__What you should do__:
Copy out every line of the entries exactly, beginning at the line containing "Where should I" and continuing down to the last line of the entries. Include nothing before that line.

◇ ◇ ◇ ◇ ◇ ◇ ◇

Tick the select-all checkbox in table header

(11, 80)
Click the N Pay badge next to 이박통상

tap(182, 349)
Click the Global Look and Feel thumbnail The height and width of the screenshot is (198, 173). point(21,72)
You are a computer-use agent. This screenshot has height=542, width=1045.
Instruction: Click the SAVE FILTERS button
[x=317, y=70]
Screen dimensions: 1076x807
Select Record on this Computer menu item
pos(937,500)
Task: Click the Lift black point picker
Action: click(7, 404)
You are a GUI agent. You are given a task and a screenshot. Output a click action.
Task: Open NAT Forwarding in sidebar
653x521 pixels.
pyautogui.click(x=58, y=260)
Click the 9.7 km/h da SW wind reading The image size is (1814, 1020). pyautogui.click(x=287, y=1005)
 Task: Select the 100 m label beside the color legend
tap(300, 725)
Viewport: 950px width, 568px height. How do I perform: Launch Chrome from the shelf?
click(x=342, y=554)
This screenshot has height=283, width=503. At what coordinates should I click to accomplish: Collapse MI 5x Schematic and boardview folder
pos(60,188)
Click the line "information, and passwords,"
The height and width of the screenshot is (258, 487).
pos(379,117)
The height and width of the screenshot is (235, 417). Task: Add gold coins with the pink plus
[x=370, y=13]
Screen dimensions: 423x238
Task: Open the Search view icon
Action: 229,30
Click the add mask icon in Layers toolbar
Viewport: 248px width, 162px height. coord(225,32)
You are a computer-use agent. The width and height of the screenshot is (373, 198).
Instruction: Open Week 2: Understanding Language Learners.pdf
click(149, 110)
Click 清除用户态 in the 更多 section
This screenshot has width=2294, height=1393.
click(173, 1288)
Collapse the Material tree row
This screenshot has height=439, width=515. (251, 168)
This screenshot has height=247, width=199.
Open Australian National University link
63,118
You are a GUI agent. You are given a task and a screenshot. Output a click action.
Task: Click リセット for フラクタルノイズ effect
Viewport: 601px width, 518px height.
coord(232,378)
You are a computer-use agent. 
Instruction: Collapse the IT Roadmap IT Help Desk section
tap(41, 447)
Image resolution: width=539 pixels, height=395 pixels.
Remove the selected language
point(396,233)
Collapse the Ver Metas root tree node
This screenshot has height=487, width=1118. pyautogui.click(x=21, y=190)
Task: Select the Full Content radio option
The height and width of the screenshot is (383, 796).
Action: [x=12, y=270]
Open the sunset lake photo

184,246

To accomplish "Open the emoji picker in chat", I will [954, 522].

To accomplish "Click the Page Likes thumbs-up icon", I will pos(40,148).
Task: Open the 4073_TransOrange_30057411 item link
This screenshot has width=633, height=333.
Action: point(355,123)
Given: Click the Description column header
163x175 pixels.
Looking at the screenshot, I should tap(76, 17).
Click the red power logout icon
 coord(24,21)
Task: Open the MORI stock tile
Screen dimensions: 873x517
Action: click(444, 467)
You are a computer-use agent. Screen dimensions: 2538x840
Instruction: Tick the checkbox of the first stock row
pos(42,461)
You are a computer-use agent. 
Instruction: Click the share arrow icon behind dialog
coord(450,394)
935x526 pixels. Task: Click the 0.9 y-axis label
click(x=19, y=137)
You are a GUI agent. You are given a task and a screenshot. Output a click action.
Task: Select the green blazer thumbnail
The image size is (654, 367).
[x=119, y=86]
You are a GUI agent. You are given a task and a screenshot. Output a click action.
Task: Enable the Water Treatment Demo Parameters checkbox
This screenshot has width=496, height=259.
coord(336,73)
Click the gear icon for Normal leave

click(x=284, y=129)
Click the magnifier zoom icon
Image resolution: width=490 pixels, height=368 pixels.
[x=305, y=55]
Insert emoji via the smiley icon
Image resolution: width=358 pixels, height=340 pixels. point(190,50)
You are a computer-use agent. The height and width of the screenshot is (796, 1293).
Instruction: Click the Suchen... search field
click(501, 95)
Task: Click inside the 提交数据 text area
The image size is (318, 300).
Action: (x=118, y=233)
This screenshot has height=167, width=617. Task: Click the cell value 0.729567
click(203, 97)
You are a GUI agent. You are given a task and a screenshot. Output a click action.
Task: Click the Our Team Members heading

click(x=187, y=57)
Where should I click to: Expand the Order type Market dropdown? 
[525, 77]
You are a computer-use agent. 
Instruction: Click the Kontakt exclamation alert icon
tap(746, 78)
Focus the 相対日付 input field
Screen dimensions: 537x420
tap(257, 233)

◇ ◇ ◇ ◇ ◇ ◇ ◇

__Exercise output__:
Where should I click to: Expand the Order type Market dropdown? 
[525, 77]
You are a computer-use agent. 
Instruction: Click the Kontakt exclamation alert icon
tap(746, 78)
Focus the 相対日付 input field
Screen dimensions: 537x420
tap(257, 233)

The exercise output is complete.